Perché siamo ritornati al modello di famiglia arcaico

1 Giugno 2020

Foto di Federica Zedda, in collaborazione con Giulia Cannas

[Lisa Ferreli]
In questo particolare periodo di emergenza sanitaria, il sistema famiglia è stato messo alla prova da una chiamata alla riorganizzazione, secondo una nuova quotidianità.

Davanti a una routine divenuta smart e a una socialità astratta, sulla figura genitoriale soccombe un ulteriore carico dovuto alla concentrazione in un unico luogo – la casa – di tutte quelle realtà prima concrete, come la scuola, che compartecipano nell’educazione dei figli. Un divenire che influisce anche sulla struttura famiglia e sui ruoli che ne determinano la sopravvivenza. In merito, secondo l’avvocata impegnata in diritto della famiglia e mediazione famigliare Margherita Zurru, «si è tornati a un modello di famiglia arcaico». Ma il parere è ancora in evoluzione.
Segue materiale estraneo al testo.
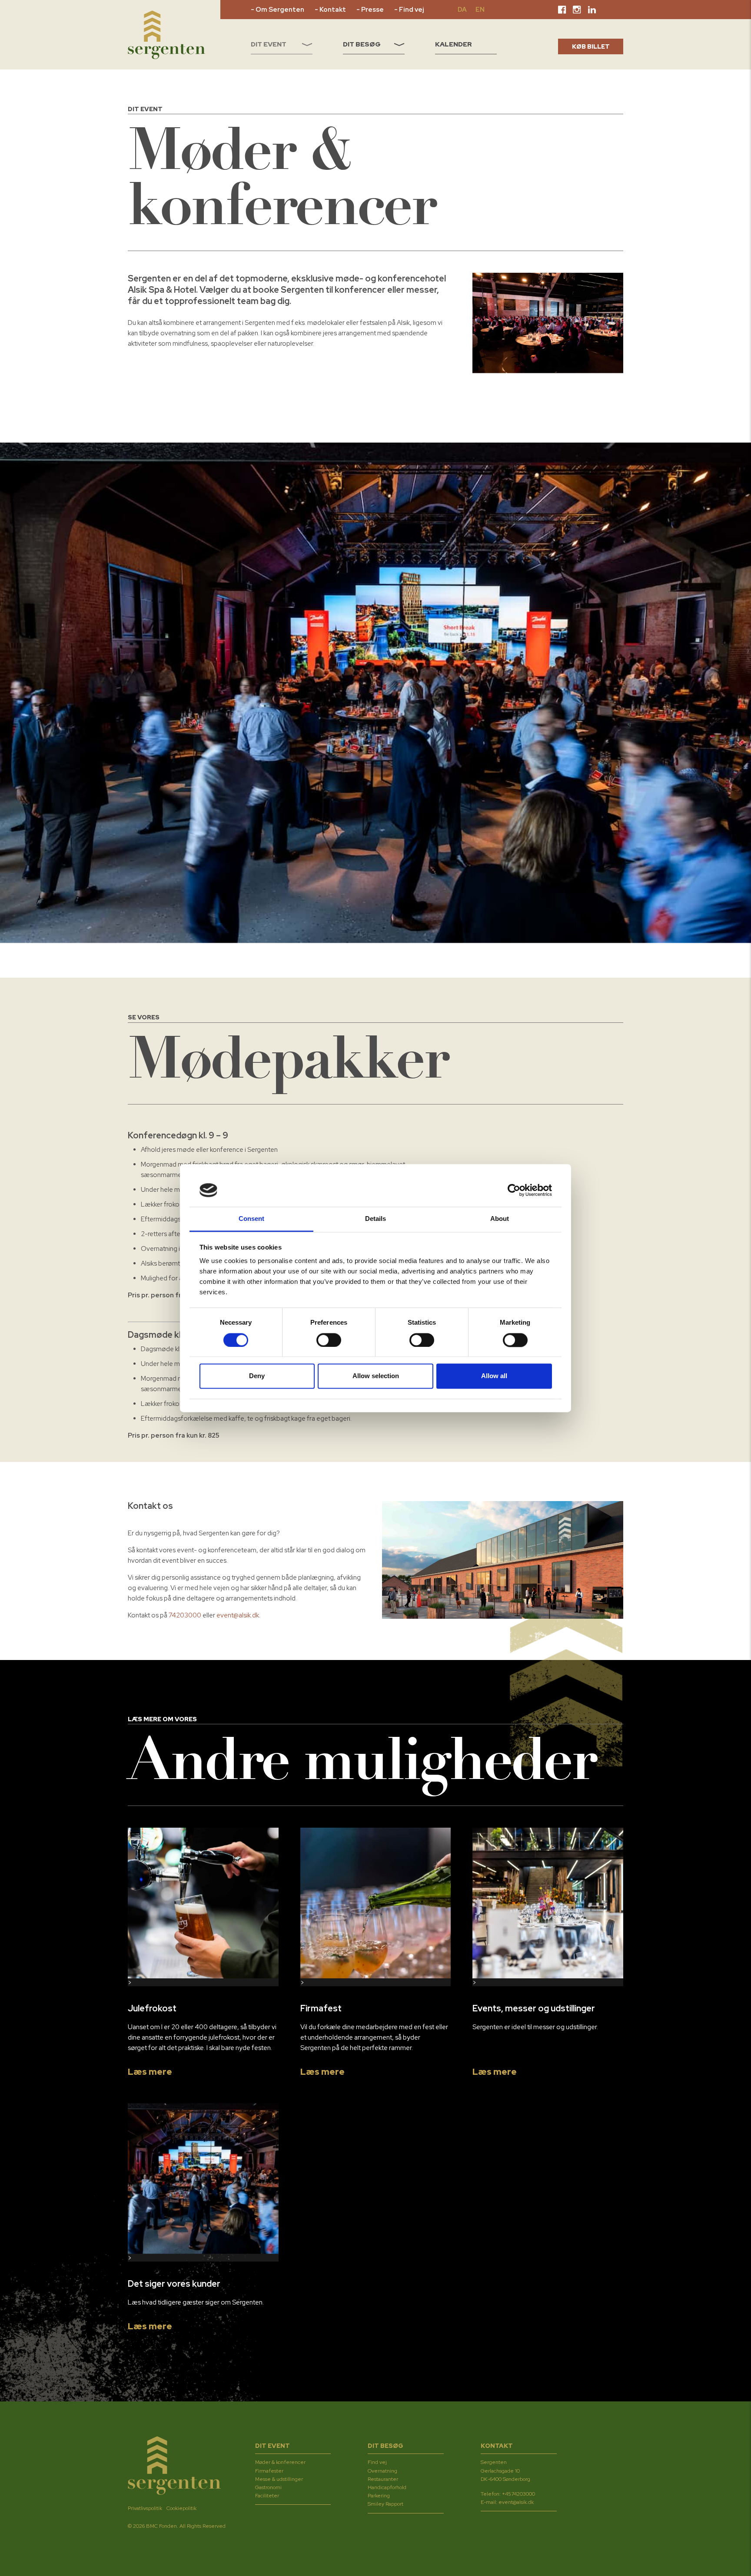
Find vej (411, 9)
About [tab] (499, 1219)
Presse (372, 9)
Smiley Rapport (385, 2504)
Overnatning (382, 2470)
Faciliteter (267, 2496)
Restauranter (383, 2479)
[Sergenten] (166, 34)
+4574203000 (518, 2493)
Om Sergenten (280, 9)
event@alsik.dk (237, 1615)
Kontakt (332, 9)
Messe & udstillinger (279, 2479)
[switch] (328, 1340)
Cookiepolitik (181, 2508)
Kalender (453, 44)
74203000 (185, 1615)
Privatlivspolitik (145, 2508)
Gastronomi (268, 2487)
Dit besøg (362, 44)
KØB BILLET (591, 46)
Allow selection (375, 1376)
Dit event (268, 44)
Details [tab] (375, 1219)
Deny (257, 1376)
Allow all (494, 1376)
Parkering (379, 2496)
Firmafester (269, 2470)
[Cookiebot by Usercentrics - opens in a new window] (514, 1190)
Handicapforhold (387, 2487)
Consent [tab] (252, 1219)
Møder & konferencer (280, 2462)
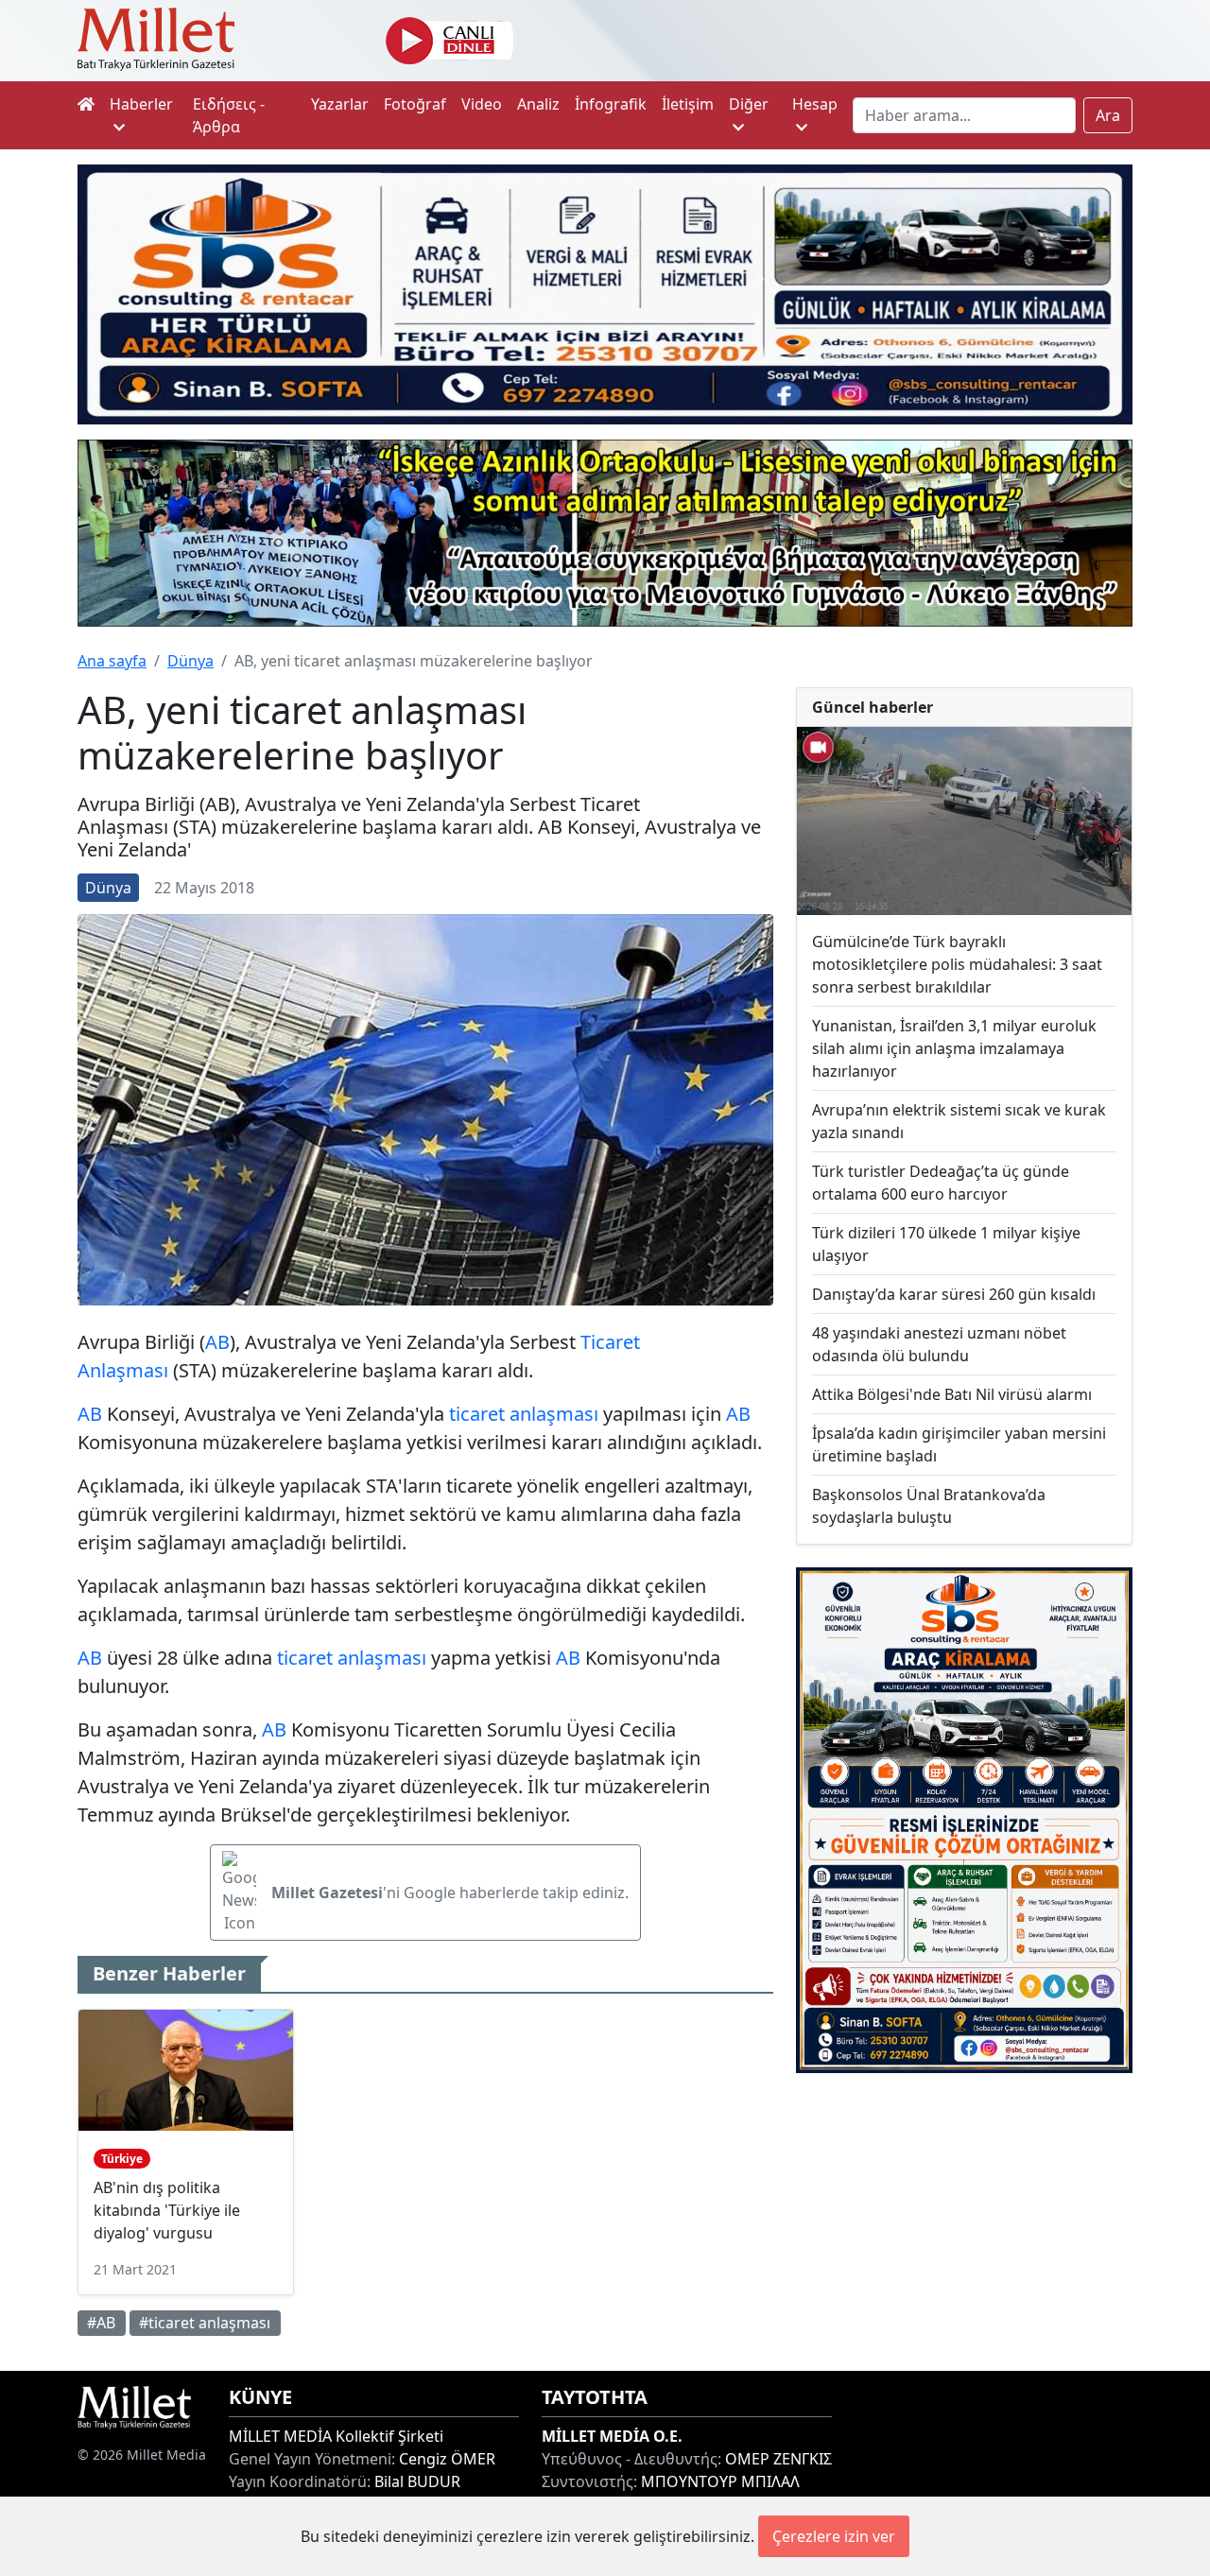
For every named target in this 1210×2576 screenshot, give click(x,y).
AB (217, 1342)
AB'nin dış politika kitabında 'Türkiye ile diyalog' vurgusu (167, 2210)
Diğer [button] (749, 104)
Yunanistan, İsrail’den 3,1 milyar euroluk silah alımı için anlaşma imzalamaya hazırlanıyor (954, 1048)
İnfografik (611, 104)
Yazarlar (340, 104)
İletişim (688, 104)
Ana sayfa (112, 660)
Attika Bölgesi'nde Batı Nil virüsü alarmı (952, 1394)
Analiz (538, 104)
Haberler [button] (141, 104)
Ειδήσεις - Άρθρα (229, 115)
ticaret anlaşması (523, 1413)
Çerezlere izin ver (833, 2536)
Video (481, 104)
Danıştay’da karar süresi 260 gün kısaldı (954, 1294)
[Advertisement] (964, 2222)
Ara (1108, 115)
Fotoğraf (415, 104)
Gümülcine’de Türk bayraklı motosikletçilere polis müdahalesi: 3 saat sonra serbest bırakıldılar (957, 964)
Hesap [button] (815, 104)
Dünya (190, 660)
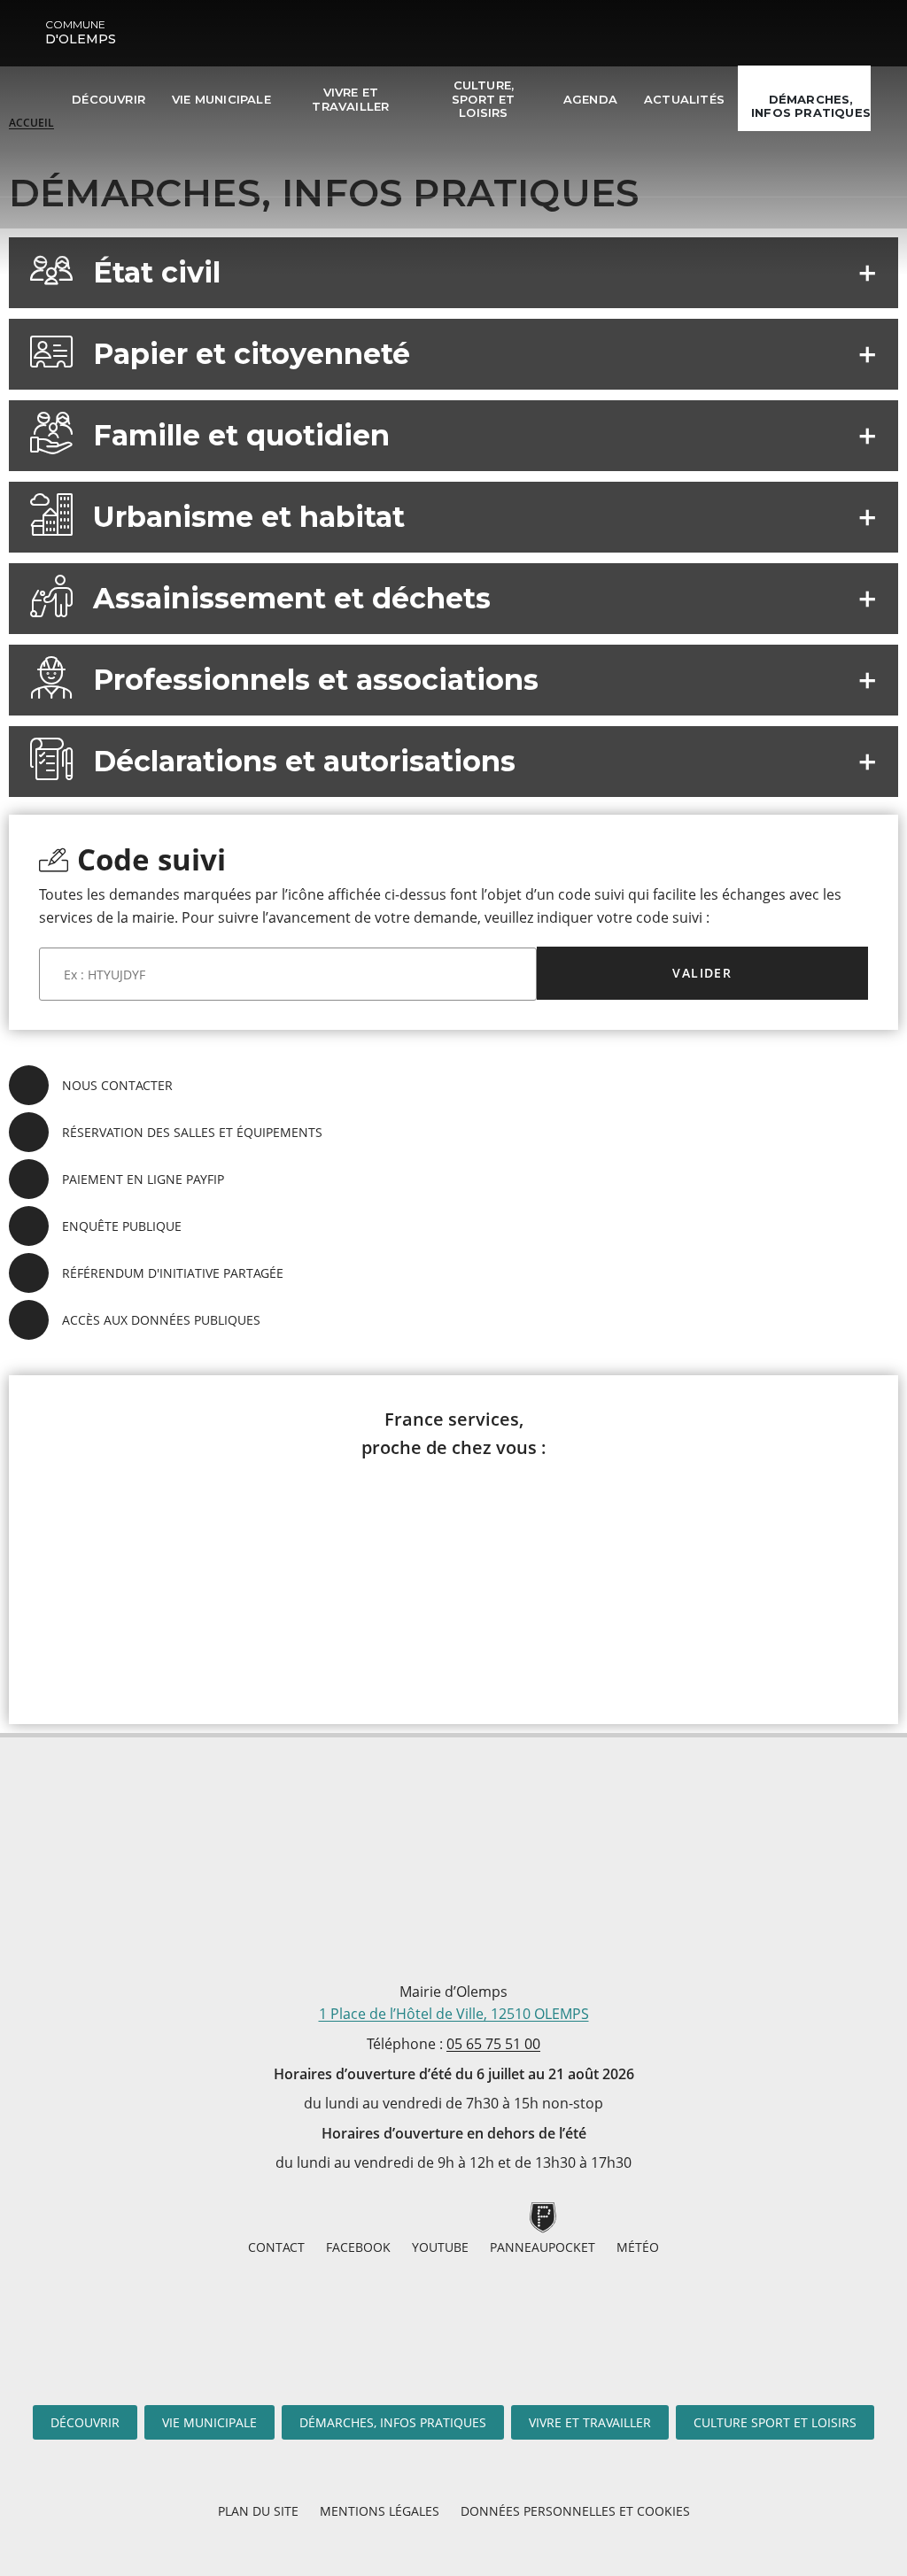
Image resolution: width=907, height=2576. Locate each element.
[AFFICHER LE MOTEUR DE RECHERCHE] (76, 164)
Cambio di ruoli «All’inizio dell’isolamento abbiamo constatato che le coppie, soprattutto se con bambini, sono entrate in una fase di emergenza, sotterrando quelli che erano i precedenti problemi di relazione, comunicazione e assumendo ciascuno un ruolo». L’avvocata Zurru, impegnata inoltre con l’associazione Sakura – Legge e Psiche nel fornire (insieme alle psicoterapeute Vanessa Donaggio e Emanuela Cioccolanti) consulenza gratuita legale e psicologica a persone e famiglie durante il lockdown, sottolinea però una successiva «involuzione». «Ciò che abbiamo evidenziato soprattutto nelle coppie più adulte – prosegue l’avvocata, originaria di Nuoro – è che con il passare del tempo ci si è adattati a un modello arcaico, dove è alla donna che spetta la gestione della casa, dei bambini, dell’attività ludica e dell’assistenza durante e dopo la didattica a distanza». Secondo l’analisi dell’avvocata, ruolo invece nettamente riservato ai papà è «la spesa fuori: improvvisamente i supermercati sono popolati maggiormente da uomini, come se si trattasse di un’attività pericolosa demandata al forte di casa, che affronta le avversità esterne e poi torna nel focolare».

Mancano esempi «In una realtà influenzata dal sistema culturale predominante del patriarcato, temo che davanti al lento ritornare al lavoro saranno sempre le donne ad avere la peggio», sostiene l’avvocata, evidenziando inoltre una mancanza di buoni esempi «dall’alto». «La task force istituita per l’emergenza covid, ad esempio, è tutta al maschile” sottolinea Margherita Zurru, che prosegue: «sembra sempre che nei momenti di difficoltà spetti agli uomini a dover decidere, ma essendo generalmente meno coinvolti nel sovraccarico, mancherà sempre quel punto di vista atto a determinare un cambiamento, perché non si può pensare che la società in automatico cambi».

Dall’indagine di Ipsos per l’organizzazione italiana WeWorld, “Donna e cura in tempo di Covid 19”, emerge una situazione drammatica: in Italia il 60% delle donne ha gestito da sola il carico familiare contro il 21% degli uomini; con la ripresa delle attività produttive invece, dovranno prendersi cura dei figli da sole il 63% delle donne italiane, contro il 12% degli uomini. La graduale ripresa degli impegni lavorativi secondo l’avvocata Zurru dovrebbe coincidere con «una rinuncia ai privilegi». «Chiunque vuole tornare al lavoro – sostiene l’avvocata – ma temo però che presto ci troveremo ad avere delle mamme sacrificatissime che sceglieranno di stare a casa tra smartworking, didattica online e faccende domestiche, ed è un gran peccato».

La soluzione? «Un intervento legislativo che dia un effettivo e meno risicato sostegno economico alle famiglie sarebbe fondamentale e permetterebbe delle scelte più libere e equamente distribuite: il 72% dei 2,7 milioni di lavoratori che sono tornati al lavoro il 4 maggio sono uomini, perché? Probabilmente – dichiara la Zurru – anche perché le mamme stanno a casa perché cucinano meglio e badano meglio ai figli, in Italia purtroppo questa idea c’è. L’uomo però potrà raccontare a se stesso di compiere, tornando al lavoro, una scelta coraggiosa, ma in realtà gode del privilegio della libertà perché sa che a casa con i figli c’è la mamma. Iniziare perlomeno a riconoscere questo privilegio – conclude l’avvocata – sarebbe una valida soluzione».